### Jose Mijangos<br>CST 463<br>Oct 10, 2018
# MNIST Classification with Voting
## Introduction
The MNIST dataset is a collection hand written numbers stored as tuples of pixel values. Each instance is labeled with the digit it represents, so the data is suited for classification.<br>
We will be using the MNIST dataset to test our own voting classifier with logistic regression, random forest, and SVM as base predictors. We will also compare our voting classifier's accuracy to that of its base predictors.
## Imported Modules

In [1]:
%matplotlib inline
from sklearn import preprocessing
import warnings
if __name__ == '__main__':
    warnings.filterwarnings(action='ignore', category=DeprecationWarning)
import numpy as np
import numpy.linalg as LA
import matplotlib.pyplot as plt
import matplotlib.cm as cm
from sklearn import datasets
from sklearn.model_selection import train_test_split
from sklearn.metrics import accuracy_score
from sklearn.ensemble import VotingClassifier
from sklearn.ensemble import RandomForestClassifier
from sklearn.linear_model import LogisticRegression
from sklearn import svm

## Preparing Data for Machine Learning
We retrieve a condensed version of the MNIST dataset from sklearn then we store the independent features in X and the labels in y.

In [2]:
mnist = datasets.load_digits()
X, y = mnist["data"], mnist["target"]

Next, we split the data so that 70% of the instances are used as the training set and the rest are used as the test set.

In [3]:
X_train,X_test,y_train,y_test=train_test_split(X,y,test_size=0.30,random_state=1)

## Voting Classifier
This classifier works by letting each base predictor vote which class an instance belongs to, and then predicting the class that gets the most votes.

In [4]:
log_clf = LogisticRegression(random_state = 123)
rnd_clf = RandomForestClassifier(random_state = 123)
svm_clf = svm.LinearSVC(random_state = 123)

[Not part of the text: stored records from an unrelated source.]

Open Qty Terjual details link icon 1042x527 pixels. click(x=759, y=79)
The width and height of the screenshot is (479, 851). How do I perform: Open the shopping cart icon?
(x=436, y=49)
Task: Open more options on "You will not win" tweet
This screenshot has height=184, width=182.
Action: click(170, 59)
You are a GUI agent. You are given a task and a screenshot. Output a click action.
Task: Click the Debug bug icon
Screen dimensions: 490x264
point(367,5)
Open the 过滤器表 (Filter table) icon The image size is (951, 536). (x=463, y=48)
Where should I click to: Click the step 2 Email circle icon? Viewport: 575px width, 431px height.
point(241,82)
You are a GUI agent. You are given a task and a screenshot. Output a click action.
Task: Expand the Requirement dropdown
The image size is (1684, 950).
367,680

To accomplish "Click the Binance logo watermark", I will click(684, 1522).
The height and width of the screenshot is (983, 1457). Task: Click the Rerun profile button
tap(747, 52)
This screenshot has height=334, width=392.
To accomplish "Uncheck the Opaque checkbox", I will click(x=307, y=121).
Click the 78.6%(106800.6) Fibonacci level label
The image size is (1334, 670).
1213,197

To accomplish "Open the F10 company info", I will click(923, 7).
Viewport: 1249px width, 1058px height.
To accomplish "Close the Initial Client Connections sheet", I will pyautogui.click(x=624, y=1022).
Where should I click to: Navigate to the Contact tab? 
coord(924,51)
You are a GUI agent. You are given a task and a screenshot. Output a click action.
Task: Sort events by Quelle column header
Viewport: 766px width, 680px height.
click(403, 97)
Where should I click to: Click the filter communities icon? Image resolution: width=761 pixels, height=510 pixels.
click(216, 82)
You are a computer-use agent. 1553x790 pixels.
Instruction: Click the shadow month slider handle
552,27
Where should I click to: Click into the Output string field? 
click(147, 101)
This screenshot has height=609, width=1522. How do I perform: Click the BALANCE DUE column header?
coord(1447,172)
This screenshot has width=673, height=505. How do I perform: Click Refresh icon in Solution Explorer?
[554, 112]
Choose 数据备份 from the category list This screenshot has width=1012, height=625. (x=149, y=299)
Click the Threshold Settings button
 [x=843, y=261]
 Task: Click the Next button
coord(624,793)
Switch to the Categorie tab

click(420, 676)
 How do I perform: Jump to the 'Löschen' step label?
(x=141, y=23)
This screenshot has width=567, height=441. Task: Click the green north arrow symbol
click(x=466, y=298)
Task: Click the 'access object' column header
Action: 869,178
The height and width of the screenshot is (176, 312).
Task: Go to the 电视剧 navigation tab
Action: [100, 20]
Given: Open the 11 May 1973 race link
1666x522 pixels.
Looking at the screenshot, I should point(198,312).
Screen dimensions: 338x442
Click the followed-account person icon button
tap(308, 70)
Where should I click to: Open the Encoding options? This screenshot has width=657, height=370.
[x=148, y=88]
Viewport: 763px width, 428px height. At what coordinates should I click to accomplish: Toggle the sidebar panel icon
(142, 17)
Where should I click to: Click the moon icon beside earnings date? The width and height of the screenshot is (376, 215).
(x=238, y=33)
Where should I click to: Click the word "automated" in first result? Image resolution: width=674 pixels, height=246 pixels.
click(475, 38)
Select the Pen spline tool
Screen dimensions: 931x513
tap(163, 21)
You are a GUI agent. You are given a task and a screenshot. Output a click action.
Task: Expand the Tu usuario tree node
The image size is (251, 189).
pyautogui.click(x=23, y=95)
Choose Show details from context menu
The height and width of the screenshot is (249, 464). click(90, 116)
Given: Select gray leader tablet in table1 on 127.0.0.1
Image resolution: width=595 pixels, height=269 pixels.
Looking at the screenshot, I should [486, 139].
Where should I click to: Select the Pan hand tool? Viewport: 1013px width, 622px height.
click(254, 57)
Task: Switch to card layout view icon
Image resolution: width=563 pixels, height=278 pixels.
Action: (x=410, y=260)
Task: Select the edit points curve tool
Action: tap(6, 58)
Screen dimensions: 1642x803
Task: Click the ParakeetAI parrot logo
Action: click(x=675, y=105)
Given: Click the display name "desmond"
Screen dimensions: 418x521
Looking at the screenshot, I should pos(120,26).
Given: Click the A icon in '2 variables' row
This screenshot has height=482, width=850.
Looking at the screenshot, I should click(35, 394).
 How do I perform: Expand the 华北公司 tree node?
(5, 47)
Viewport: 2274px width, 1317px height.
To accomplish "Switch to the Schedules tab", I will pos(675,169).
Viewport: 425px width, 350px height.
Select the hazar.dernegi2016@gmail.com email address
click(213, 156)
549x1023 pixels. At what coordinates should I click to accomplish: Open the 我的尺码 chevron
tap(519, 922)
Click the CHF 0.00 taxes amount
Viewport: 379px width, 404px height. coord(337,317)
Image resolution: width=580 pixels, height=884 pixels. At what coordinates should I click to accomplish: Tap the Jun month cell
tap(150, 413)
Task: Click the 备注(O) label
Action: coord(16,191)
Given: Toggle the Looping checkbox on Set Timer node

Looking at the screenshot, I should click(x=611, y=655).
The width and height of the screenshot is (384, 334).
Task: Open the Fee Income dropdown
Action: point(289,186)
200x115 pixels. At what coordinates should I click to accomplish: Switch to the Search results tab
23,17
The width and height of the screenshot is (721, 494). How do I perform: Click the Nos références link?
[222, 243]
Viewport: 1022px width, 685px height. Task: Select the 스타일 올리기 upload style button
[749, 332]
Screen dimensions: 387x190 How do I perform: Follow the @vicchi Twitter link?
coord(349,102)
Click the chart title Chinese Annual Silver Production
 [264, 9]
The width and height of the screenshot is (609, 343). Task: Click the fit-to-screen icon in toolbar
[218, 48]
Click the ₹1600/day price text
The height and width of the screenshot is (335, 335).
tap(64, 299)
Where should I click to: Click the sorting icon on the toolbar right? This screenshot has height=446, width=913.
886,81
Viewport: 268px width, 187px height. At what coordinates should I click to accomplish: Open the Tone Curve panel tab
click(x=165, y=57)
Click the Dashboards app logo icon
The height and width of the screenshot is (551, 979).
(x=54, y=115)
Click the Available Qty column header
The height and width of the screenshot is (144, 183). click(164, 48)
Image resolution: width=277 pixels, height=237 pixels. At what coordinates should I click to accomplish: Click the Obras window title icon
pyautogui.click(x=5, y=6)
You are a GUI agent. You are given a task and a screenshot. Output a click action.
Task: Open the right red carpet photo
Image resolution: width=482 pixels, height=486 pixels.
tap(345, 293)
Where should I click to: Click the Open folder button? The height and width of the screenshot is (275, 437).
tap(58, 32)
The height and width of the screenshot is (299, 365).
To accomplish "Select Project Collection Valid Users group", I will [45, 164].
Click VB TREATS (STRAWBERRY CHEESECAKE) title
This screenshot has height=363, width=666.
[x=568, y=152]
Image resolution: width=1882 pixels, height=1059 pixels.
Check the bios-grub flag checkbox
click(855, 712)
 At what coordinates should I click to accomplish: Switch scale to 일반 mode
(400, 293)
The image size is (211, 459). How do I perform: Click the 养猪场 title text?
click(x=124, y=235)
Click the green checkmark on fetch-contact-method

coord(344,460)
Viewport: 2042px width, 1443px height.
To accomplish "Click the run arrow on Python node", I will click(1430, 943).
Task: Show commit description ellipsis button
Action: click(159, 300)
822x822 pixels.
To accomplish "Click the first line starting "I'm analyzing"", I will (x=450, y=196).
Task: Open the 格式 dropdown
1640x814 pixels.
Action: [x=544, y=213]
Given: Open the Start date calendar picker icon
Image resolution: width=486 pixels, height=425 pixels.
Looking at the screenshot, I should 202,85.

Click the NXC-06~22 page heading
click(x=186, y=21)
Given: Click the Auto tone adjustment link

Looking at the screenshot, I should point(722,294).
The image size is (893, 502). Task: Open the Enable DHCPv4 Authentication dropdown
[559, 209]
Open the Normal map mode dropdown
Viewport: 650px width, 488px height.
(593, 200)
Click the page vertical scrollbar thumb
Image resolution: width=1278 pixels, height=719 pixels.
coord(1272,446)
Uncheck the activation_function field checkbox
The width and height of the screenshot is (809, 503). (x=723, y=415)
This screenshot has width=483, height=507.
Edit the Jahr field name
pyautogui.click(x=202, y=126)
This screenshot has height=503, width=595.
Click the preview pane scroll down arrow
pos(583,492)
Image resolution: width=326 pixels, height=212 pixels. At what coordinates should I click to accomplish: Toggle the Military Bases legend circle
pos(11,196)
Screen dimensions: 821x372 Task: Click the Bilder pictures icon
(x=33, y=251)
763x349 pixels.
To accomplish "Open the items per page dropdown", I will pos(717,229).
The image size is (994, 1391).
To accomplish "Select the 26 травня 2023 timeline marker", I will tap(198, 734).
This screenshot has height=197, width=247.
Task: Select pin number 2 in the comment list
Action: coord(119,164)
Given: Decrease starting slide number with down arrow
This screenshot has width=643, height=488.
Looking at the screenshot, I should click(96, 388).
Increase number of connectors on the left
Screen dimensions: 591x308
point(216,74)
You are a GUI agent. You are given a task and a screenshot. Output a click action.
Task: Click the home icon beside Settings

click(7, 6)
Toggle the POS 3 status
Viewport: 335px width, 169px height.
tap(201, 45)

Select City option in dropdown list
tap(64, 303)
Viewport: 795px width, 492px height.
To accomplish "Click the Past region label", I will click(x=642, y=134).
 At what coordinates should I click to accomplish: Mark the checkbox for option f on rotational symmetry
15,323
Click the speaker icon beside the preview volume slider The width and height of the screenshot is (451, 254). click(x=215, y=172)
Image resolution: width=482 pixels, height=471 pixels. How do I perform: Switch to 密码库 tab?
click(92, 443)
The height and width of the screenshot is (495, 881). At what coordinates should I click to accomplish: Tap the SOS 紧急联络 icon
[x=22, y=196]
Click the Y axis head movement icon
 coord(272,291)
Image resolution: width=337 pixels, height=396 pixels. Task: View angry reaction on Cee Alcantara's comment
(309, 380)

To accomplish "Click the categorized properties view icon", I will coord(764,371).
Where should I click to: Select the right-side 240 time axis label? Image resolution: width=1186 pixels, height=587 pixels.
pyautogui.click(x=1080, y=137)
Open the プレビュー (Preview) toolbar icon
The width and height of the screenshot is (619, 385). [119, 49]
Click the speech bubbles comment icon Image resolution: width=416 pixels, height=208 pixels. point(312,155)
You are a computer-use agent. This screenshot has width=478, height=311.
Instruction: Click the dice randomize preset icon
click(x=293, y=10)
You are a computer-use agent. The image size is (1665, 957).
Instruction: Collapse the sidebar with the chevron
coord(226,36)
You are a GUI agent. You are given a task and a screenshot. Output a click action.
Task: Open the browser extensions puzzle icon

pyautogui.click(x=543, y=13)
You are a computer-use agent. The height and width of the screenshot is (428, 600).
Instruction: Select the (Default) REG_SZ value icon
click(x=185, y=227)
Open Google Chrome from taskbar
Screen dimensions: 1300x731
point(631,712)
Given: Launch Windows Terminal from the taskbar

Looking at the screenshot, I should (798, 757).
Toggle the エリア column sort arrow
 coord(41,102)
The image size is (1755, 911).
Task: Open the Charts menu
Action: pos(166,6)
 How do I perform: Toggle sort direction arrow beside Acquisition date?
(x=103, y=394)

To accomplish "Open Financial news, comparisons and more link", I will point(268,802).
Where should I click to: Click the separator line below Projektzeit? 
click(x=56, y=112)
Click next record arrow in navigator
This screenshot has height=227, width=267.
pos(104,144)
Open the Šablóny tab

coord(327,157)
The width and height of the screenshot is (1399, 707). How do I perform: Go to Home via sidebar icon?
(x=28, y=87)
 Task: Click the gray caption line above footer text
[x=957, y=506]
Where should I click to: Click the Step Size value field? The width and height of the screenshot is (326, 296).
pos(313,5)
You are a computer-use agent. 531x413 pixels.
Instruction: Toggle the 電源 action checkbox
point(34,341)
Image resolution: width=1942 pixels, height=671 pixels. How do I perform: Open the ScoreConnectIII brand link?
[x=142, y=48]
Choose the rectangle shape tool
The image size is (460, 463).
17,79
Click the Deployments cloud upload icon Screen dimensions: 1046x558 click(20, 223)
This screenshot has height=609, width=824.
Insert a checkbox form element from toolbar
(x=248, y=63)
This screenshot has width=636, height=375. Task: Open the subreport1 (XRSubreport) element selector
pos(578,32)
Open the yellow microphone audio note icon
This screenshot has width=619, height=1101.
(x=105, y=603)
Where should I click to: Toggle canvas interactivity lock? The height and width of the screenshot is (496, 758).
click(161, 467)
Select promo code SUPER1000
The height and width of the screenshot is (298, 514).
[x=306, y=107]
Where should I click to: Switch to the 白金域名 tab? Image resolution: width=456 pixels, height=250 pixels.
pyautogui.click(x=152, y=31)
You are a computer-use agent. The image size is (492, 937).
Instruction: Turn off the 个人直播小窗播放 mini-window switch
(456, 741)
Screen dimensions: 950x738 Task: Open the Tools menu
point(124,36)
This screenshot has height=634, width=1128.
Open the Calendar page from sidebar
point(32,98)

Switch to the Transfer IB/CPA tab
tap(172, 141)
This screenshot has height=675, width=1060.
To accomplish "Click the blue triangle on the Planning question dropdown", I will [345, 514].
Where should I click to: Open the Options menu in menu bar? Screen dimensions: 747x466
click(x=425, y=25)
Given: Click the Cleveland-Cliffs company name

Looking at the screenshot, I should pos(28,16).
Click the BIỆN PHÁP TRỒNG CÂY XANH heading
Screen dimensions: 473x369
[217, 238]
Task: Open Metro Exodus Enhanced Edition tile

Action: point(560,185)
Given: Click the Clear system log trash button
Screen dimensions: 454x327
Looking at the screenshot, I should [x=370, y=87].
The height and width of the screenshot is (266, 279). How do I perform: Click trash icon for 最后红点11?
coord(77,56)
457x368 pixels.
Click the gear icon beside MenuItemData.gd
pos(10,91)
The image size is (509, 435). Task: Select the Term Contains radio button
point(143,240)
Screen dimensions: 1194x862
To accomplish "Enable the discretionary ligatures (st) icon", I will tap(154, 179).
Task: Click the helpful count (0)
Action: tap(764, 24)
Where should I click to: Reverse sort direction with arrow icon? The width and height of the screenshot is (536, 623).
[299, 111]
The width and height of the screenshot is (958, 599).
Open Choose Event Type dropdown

voting_clf = VotingClassifier(
    estimators=[('lr', log_clf), ('rf', rnd_clf), ('svc', svm_clf)], 
    voting='hard'
)

## Accuracy on Test Data
We denote the accuracy of a classifier to be the number of correct classifications divided by the number of instances in the test data. Note that each classifier is trained and tested on the same sets of training and testing data. So if the accuracy of model A is greater than model B, we can infer that model A performs better than model B at classifying MNIST data.

In [5]:
for clf in (log_clf, rnd_clf, svm_clf, voting_clf):
    clf.fit(X_train, y_train)
    y_pred = clf.predict(X_test)
    print(clf.__class__.__name__, accuracy_score(y_test, y_pred))

LogisticRegression 0.9629629629629629
RandomForestClassifier 0.9537037037037037
LinearSVC 0.95
VotingClassifier 0.9648148148148148


## Conclusion
Out of just the base predictors, logistic regression performed  the best with an accuracy of about 0.962. Random forest is second with an accuracy of about 0.953. Linear SVM is third with an accuracy of about 0.950. Overall, all of the base predictors performed very well considering that this classification problem has ten possible classes.<br><br>
Out of all the classifiers, the voting classifier scored the greatest accuracy at about 0.964. I believe this outcome is due to the diversity of the base predictors. The increase in accuracy is proof that voting can increase the performace of independent classifiers. However, the increase is very insignificant and also depends on the random state of the classifiers.